Activation of the Epac/Rap1 signaling pathway alleviates blood-brain barrier disruption and brain damage following cerebral ischemia/reperfusion injury

Blood brain barrier (BBB) destruction plays a key role in ischemia stroke, including promoting BBB leakage and brain edema, and leads to unfavorable patient prognosis. Epac/Rap1 signaling pathway is important in mediating endothelial cell barrier function. This study will investigate the regulatory role of Epac/Rap1 signaling pathway in BBB disruption after cerebral ischemia/reperfusion (CI/R) injury. CI/R model was induced by 90 min of transient middle cerebral artery occlusion (MCAO) in male C57BL/6J mice. Injection of Epac/Rap1 signaling pathway agonist was performed half an hour before the MCAO operation. The results showed that CI/R injured the tight connection of BBB and evoked the suppression of the Epac/Rap1 signaling pathway.
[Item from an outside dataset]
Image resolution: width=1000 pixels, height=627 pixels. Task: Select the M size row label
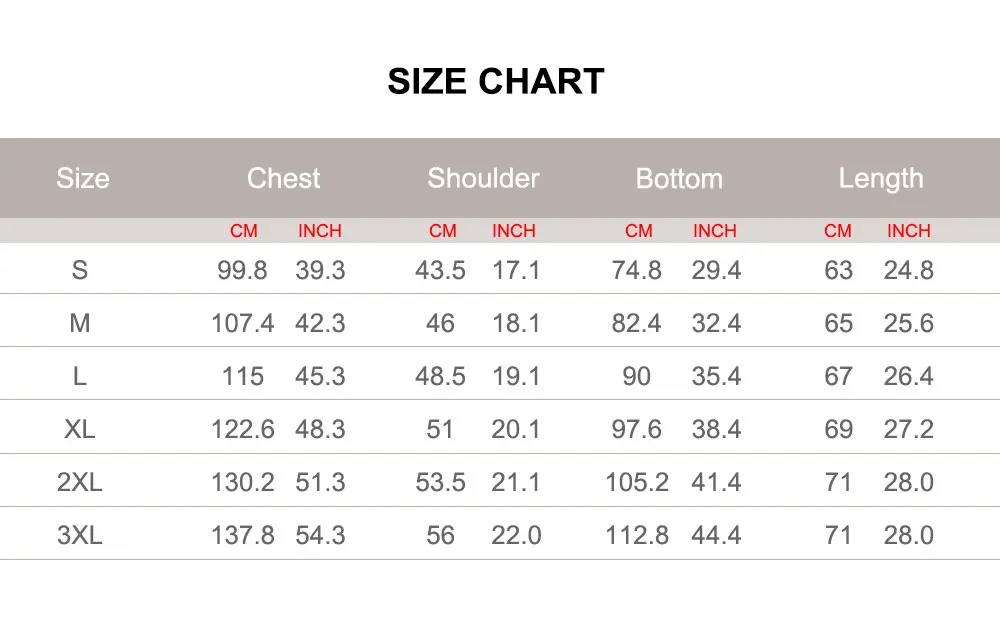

Based on Epac activation with a cAMP analogue, 8-CPT could improve BBB disfunction by increasing the expression of tight junction protein and reducing the formation of stress fibers. In addition, 8-CPT could ameliorate neurobehavioral disorders, cerebral edema, and cerebral infarction volume in MCAO mice. Moreover, inhibition of Epac pathway with Rap1 inhibitor GGTI298 and Rac1 inhibitor NSC23766 could aggravate the damage of BBB and cerebral injury accordingly. Our results indicate that, the activation of Epac/Rap1 signaling pathway has neuroprotective effects on CI/R damaged brain, through the recovery of BBB.

8-CPT-2ʹ-O-Me-cAMP; Blood-brain barrier; Cerebral ischemia/reperfusion; Epac/Rap1 signaling pathway; Filamentous actin; Tight junction.